The Mom busted out some cool golfin’ shit, like head cleaner and some new balls, because my head is always getting dirty and my balls were getting old.

*giggling-like-twelve-year-old*

She got me a fly-ass shirt too, that is apparently the same one worn by that pimp-ass muthafucka, Tigger Woods. I can call him, “Tigger,” because we’re both pimps like that. We be all up in that golf n’ shit, yo.

Then, the Girl came in with her present. She’d been excited like nobody’s business for about a month and I had absolutely no idea what she had in store. I’d tried to wangle it out of her, but she held fast. I even threatened to tickle her, a trick I learned from CaveMan, but she wouldn’t break. She told me that it was even better than the UtiliKilt, so that could only mean that it was going to be the bestest present ever. No pressure there.

She came in with a cardboard box, about 2 feet square, that was partially wrapped in that day’s Comics section. I unwrapped the only part that was wrapped, thinking it peculiar that she hadn’t wrapped the whole thing.

Then I saw what she’d used to seal the top of the box.

It was a bumper sticker that read: “Mile Hi Skydiving”

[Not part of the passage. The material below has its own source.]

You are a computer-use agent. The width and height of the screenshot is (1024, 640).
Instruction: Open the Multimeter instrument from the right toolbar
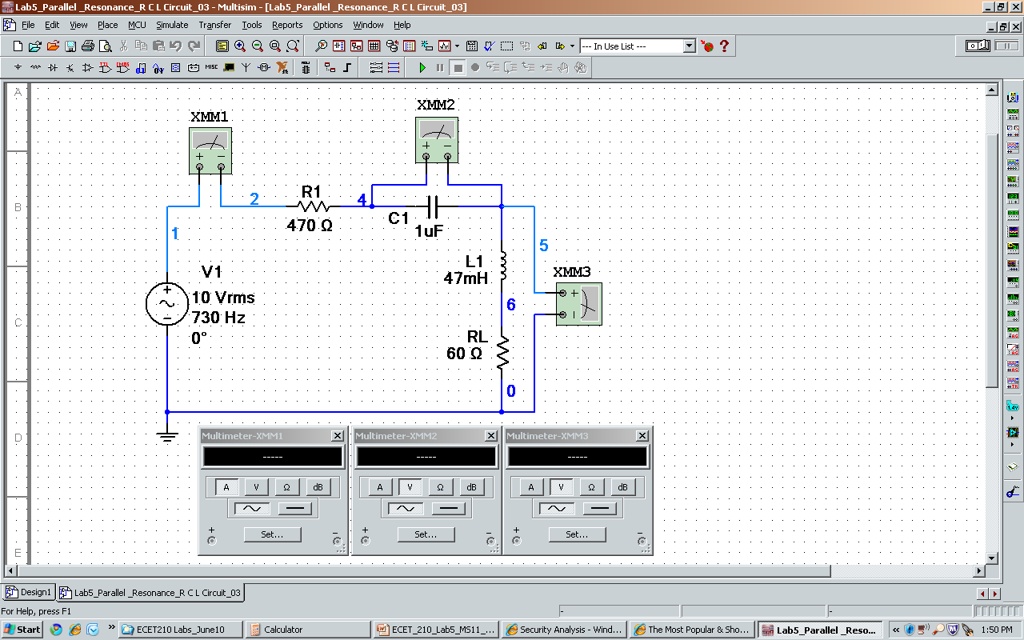coord(1012,97)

My first emotion was pure glee, but I quickly reverted to bitterness, as I figured that she was just fucking with me. Besides, then what would be in the box? A parachute? Jumpsuit? Diapers for when I jump out of the plane and shit myself?

Turns out there was nothing but big packing balloons and a 8″ x 11″ piece of paper.

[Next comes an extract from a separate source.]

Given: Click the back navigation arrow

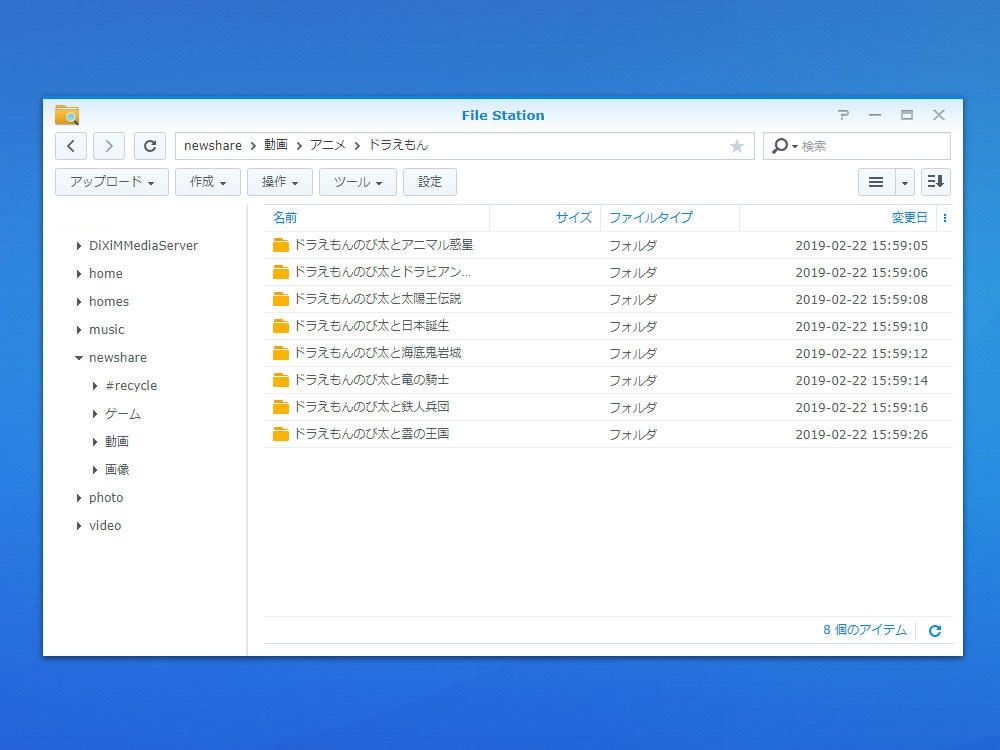Looking at the screenshot, I should pyautogui.click(x=70, y=146).
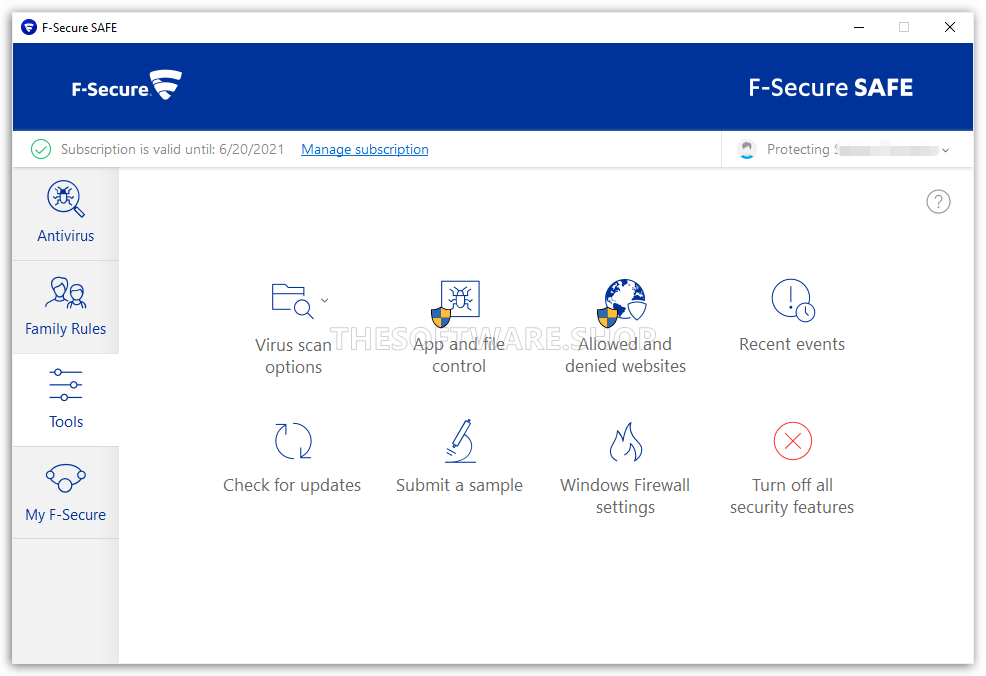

A Gift Certificate, entitling one “JuddHole” to an instructional course on Advance Freefall and one death-tempting jump from an aircraft from Mile Hi Skydiving.

It was at this point that I probably could’ve used diapers, because I almost pissed all over myself.

It’s hard to express how impressed I am with the Girl and her gift. Not only because she pulled a classic snow-job on me and had me totally believing that she “was scared of me skydiving, and just wanted me around to grow old with,” but for actually going out and facilitating my dream of defying that old coot, Newton, and NOT dying after falling thousands of feet.

Then the Mom chimed in, reminding me that I’d invited her to go too. She won’t even need the class or a diet, she can just sign a waiver, watch a video and join me on my adventure.

That’s way cool. I can only imagine, me and my 60-year old Mom, screaming like retards at a Chuck E. Cheese, speeding towards the ground from a mile up, doing our best not to soil our rented equipment.

Awesome.

Then it hit me.

Crap, I’ve still gotta lose all that weight. Granted, I’m down to about 236, but I really, really, really, really, REALLY, miss beer.

“Thanks honey, but I’m still too fat. This thing won’t expire before I get my fat ass slimmed down, will it?”

She explained that she got the Gift Certificate from a customer of hers that works there, a sweet hookup, that he promises her that they have one, just one, canopy that’s rated for fatasses like me (up to 250 lbs.) and that I can go right frickin’ now, if I wanted.

And I can go back to drinking beer.

*Sniff*

*Sniffle*

That may just be the greatest gift of all.